Eles chegaram, jovens, sadios, alegres nos seus uniformes bem
cortados. Filhos de irlandeses ou italianos – os negros eram mandados para
frentes mais bélicas – cabelo muito curto, falavam alto dando muita risada. Esparramados
nos seus veículos esquisitos chamados jeeps, botas no para-brisa ou fora do
carro, jogavam caramelos para as crianças nas ruas de Casablanca. As mães não
deixavam pegar porque podiam conter veneno. Os soldados ianques mastigavam
durante horas algo bizarro que não se devia engolir porque aquilo podia colar o
intestino e levar à morte. Nunca, até 1942, tínhamos ouvido falar em “chewing
gum”. Mas eram bem-vindos por serem a garantia de que as tropas nazistas não
invadiriam Marrocos.
Pouco antes do Natal, um grupo de amigos de minha mãe,
recém-separada, foi convidado a almoçar num quartel americano perto de Meknés.
Toda a comida vinha por avião dos EUA. Naqueles tempos de penosa restrição
alimentar, ver chegar à longa mesa do refeitório perus inteiros deixou sem voz
os convidados.
Depois da lauda refeição, fomos até as ruínas romanas de
Volubilis.
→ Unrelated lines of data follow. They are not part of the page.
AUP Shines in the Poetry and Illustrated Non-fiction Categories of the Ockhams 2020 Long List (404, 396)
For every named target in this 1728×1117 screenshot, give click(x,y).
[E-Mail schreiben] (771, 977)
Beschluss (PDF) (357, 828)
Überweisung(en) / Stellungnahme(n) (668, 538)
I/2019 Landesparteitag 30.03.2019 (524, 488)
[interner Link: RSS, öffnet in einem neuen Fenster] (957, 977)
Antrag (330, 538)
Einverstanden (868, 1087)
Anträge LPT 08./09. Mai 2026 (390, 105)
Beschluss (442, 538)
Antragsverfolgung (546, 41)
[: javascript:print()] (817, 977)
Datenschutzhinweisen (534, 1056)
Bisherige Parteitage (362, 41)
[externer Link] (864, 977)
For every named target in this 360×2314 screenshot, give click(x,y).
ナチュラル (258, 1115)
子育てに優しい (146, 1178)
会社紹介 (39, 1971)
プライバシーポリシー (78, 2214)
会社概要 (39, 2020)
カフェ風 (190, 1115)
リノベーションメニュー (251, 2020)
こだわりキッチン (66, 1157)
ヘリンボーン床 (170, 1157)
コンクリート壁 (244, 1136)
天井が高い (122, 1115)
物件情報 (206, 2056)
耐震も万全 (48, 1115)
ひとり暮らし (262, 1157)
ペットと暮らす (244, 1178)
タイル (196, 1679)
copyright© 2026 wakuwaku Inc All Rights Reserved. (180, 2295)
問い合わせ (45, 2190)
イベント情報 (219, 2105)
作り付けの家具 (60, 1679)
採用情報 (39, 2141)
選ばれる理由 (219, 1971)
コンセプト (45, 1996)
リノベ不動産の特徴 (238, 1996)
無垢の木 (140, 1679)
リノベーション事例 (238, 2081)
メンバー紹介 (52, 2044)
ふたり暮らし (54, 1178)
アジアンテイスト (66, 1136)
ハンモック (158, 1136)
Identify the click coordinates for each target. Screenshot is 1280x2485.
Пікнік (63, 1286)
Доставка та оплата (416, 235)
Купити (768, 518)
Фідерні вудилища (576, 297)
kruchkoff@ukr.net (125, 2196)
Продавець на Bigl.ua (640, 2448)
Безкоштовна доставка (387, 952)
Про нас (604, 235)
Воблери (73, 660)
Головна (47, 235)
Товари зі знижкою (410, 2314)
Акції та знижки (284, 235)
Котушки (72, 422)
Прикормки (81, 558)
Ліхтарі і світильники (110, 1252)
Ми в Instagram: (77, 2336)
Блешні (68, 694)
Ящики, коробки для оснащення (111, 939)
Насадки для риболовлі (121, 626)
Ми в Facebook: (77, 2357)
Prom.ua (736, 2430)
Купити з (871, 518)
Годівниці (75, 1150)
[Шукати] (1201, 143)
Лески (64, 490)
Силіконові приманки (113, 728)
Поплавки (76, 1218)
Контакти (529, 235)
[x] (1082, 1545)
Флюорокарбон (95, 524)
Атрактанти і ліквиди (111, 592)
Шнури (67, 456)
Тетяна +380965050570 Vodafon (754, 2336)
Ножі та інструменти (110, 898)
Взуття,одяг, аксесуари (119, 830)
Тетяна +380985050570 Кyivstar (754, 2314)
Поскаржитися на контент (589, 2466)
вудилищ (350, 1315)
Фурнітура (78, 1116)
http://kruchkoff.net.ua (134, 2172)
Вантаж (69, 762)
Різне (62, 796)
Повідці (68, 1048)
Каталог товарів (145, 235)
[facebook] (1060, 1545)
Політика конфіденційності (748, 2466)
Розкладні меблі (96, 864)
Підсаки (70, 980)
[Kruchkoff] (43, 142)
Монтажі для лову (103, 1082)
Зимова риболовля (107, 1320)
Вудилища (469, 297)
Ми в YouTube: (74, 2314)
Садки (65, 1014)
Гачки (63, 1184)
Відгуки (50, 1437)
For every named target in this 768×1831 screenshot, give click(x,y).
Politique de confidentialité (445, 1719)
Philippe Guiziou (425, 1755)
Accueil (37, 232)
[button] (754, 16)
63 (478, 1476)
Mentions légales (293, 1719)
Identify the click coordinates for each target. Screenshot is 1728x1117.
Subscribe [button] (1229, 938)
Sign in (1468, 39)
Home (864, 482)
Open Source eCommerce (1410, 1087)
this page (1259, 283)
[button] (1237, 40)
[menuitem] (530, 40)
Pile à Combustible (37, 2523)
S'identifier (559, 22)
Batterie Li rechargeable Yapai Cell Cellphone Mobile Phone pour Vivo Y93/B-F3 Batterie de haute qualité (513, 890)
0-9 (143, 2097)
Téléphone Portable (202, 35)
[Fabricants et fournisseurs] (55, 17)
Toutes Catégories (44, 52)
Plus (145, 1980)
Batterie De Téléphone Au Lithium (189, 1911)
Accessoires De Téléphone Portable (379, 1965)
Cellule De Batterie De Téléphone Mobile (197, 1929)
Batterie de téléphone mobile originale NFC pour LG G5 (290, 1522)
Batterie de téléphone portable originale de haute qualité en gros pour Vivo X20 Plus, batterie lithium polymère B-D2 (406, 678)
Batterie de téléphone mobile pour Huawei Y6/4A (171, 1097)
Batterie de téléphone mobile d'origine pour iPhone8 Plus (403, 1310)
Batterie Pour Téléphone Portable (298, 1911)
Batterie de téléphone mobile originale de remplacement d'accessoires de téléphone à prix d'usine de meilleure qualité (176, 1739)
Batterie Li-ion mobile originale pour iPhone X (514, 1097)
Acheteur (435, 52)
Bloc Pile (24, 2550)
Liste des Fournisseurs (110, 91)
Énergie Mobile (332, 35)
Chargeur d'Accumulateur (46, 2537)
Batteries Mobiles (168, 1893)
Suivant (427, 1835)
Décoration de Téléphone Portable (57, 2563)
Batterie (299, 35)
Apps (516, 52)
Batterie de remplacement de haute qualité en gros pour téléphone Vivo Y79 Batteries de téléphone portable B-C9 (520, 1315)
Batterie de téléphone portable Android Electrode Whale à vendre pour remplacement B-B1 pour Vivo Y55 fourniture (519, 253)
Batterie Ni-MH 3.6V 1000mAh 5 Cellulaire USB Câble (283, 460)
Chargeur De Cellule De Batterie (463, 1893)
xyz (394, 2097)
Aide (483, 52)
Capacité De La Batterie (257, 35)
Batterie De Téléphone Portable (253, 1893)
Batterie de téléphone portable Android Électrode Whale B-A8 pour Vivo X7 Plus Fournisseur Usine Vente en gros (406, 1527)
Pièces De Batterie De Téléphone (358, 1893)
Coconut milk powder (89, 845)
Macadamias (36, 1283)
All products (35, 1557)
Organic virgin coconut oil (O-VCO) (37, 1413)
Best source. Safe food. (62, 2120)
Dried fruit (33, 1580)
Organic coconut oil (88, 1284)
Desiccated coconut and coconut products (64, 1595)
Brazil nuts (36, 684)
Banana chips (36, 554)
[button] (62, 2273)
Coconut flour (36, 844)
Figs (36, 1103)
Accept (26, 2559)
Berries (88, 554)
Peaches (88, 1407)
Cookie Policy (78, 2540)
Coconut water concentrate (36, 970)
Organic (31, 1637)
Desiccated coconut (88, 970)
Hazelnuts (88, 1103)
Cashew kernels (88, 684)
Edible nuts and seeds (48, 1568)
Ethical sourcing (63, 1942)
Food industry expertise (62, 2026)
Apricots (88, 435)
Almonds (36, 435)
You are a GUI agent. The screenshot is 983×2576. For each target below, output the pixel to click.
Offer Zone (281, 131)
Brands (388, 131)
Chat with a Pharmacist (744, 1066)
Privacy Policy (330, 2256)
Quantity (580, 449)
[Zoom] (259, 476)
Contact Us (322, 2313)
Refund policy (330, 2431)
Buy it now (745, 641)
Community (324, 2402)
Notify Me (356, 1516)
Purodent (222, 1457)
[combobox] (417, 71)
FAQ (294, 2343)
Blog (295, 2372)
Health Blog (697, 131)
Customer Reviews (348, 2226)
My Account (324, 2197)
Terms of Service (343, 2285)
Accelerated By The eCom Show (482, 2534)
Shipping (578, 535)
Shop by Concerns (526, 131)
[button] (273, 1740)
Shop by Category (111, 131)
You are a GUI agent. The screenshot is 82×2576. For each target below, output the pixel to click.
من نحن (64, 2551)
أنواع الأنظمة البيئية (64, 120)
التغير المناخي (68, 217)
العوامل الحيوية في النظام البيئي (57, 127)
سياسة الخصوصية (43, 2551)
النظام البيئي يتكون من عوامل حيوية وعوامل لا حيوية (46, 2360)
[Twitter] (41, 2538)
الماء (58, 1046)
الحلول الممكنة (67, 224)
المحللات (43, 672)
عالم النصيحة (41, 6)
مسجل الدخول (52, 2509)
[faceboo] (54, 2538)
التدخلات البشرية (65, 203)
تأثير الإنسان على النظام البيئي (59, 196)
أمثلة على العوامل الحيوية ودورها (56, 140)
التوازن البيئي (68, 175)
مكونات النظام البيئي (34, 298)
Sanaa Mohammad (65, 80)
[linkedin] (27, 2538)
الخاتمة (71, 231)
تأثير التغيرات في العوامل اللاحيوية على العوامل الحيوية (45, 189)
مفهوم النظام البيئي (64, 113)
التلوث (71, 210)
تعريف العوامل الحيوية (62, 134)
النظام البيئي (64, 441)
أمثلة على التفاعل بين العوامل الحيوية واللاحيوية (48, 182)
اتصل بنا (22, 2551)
Mas eu tinha só seis anos e aquilo não podia me seduzir. Reclamava
do longo passeio sem graça debaixo do sol forte. A certa altura, cutucando o
terreno arenoso com a ponta de meu sapato, avistei e peguei algo redondo e escuro.
Minha mãe me disse que era uma moeda romana, uma peça de museu!
Foi assim que a museologia entrou na minha vida. Regressando
à casa, levei a moeda até uma pequena sala vazia e, recolhendo alguns objetos
velhos e quebrados, cacos de espelho, brinquedos, arrumei tudo no chão à volta
do quarto e fui falar para minha mãe que tinha feito um museu. Não demorou em
vir com os amigos conhecer este importante novo marco da memória romano/magrebina.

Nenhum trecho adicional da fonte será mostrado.